Top of Data records

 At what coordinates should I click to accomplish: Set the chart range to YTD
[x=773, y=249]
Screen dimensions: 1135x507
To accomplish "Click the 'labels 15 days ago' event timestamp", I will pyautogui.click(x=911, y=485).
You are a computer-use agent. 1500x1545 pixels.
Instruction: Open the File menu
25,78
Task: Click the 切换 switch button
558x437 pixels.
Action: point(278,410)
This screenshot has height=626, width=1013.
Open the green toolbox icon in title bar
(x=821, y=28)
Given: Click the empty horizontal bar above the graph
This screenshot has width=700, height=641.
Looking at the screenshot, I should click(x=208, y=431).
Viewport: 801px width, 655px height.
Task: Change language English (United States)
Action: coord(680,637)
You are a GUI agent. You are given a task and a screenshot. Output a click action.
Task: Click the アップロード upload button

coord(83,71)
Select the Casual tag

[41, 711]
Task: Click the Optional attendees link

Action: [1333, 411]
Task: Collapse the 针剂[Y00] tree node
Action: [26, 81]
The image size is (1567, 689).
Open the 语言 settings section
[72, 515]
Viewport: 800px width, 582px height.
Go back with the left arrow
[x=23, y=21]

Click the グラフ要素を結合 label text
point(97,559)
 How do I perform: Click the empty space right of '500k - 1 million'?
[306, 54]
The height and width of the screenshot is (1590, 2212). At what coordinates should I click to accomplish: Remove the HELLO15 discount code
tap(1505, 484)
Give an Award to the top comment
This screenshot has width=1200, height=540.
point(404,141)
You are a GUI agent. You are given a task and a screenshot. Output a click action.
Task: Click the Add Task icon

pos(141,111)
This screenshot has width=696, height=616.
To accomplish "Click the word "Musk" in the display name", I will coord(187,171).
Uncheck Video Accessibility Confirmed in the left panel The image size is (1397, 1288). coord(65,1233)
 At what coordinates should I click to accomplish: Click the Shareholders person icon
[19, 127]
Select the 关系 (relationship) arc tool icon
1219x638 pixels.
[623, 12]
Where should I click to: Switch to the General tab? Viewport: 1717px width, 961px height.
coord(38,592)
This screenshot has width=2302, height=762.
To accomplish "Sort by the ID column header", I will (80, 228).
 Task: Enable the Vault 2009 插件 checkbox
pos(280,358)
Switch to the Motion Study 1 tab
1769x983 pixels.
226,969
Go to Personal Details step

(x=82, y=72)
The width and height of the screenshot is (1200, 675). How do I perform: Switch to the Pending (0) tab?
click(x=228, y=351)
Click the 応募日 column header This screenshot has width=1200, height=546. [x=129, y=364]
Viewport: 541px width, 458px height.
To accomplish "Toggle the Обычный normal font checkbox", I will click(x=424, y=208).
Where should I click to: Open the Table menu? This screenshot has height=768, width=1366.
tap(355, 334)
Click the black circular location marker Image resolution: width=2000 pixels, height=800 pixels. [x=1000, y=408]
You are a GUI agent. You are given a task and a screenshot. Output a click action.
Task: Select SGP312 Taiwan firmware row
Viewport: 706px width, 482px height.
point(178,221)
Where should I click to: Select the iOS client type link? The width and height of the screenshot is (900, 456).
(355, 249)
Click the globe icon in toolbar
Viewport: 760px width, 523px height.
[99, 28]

Bottom of Data records

• Task prompt
Would you output, from the records above, exactly the run of lines that starts at the line containing "Switch to the Motion Study 1 tab" and ends at the line containing "Viewport: 541px width, 458px height.", and only that run?

• Solution to the exercise
Switch to the Motion Study 1 tab
1769x983 pixels.
226,969
Go to Personal Details step

(x=82, y=72)
The width and height of the screenshot is (1200, 675). How do I perform: Switch to the Pending (0) tab?
click(x=228, y=351)
Click the 応募日 column header This screenshot has width=1200, height=546. [x=129, y=364]
Viewport: 541px width, 458px height.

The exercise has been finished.